Continual Learning of Range-Dependent Transmission Loss for Underwater Acoustic using Conditional Convolutional Neural Net
CoRR(2024)
摘要
There is a significant need for precise and reliable forecasting of the
far-field noise emanating from shipping vessels. Conventional full-order models
based on the Navier-Stokes equations are unsuitable, and sophisticated model
reduction methods may be ineffective for accurately predicting far-field noise
in environments with seamounts and significant variations in bathymetry. Recent
advances in reduced-order models, particularly those based on convolutional and
recurrent neural networks, offer a faster and more accurate alternative. These
models use convolutional neural networks to reduce data dimensions effectively.

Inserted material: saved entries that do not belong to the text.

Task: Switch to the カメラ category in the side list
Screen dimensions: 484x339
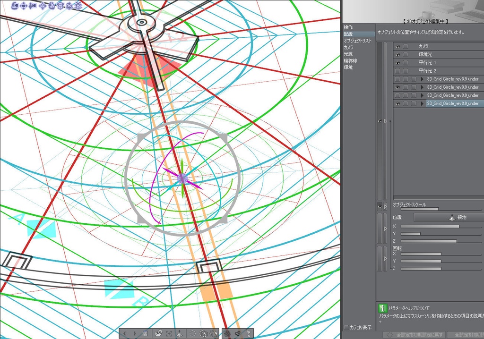Action: (350, 47)
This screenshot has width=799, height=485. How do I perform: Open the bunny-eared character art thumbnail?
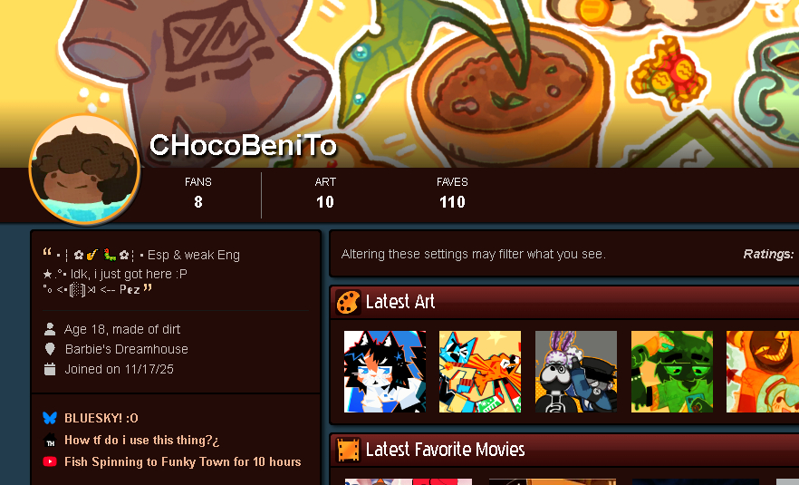pos(576,372)
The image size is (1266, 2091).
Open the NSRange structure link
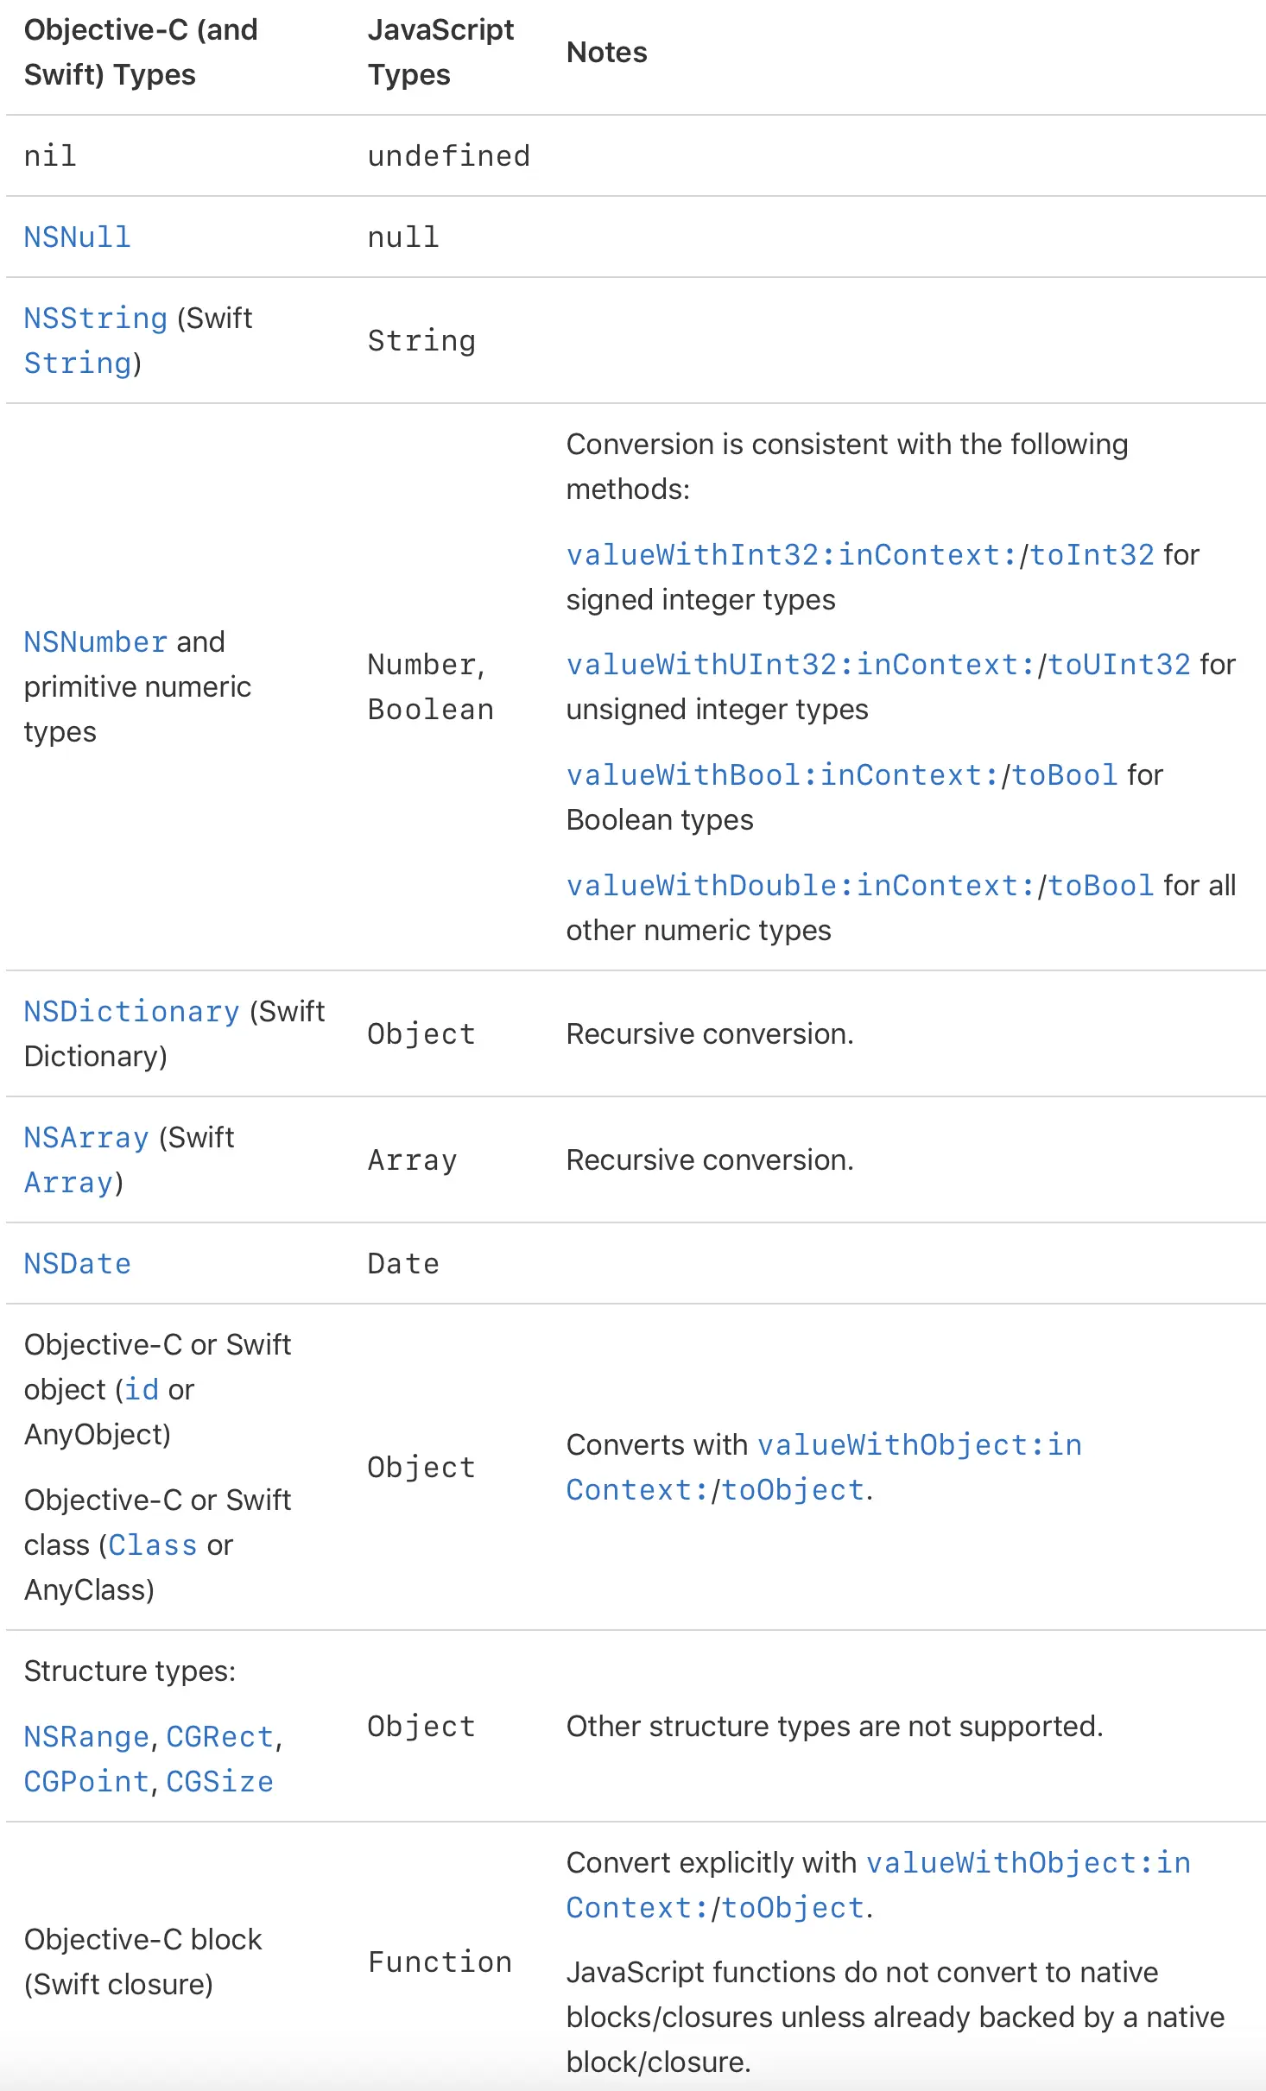point(86,1737)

However, current deep-learning models face challenges in predicting wave
propagation over long periods and for remote locations, often relying on
auto-regressive prediction and lacking far-field bathymetry information. This
research aims to improve the accuracy of deep-learning models for predicting
underwater radiated noise in far-field scenarios. We propose a novel
range-conditional convolutional neural network that incorporates ocean
bathymetry data into the input. By integrating this architecture into a
continual learning framework, we aim to generalize the model for varying
bathymetry worldwide. To demonstrate the effectiveness of our approach, we
analyze our model on several test cases and a benchmark scenario involving
far-field prediction over Dickin's seamount in the Northeast Pacific. Our
proposed architecture effectively captures transmission loss over a
range-dependent, varying bathymetry profile. This architecture can be
integrated into an adaptive management system for underwater radiated noise,
providing real-time end-to-end mapping between near-field ship noise sources
and received noise at the marine mammal's location.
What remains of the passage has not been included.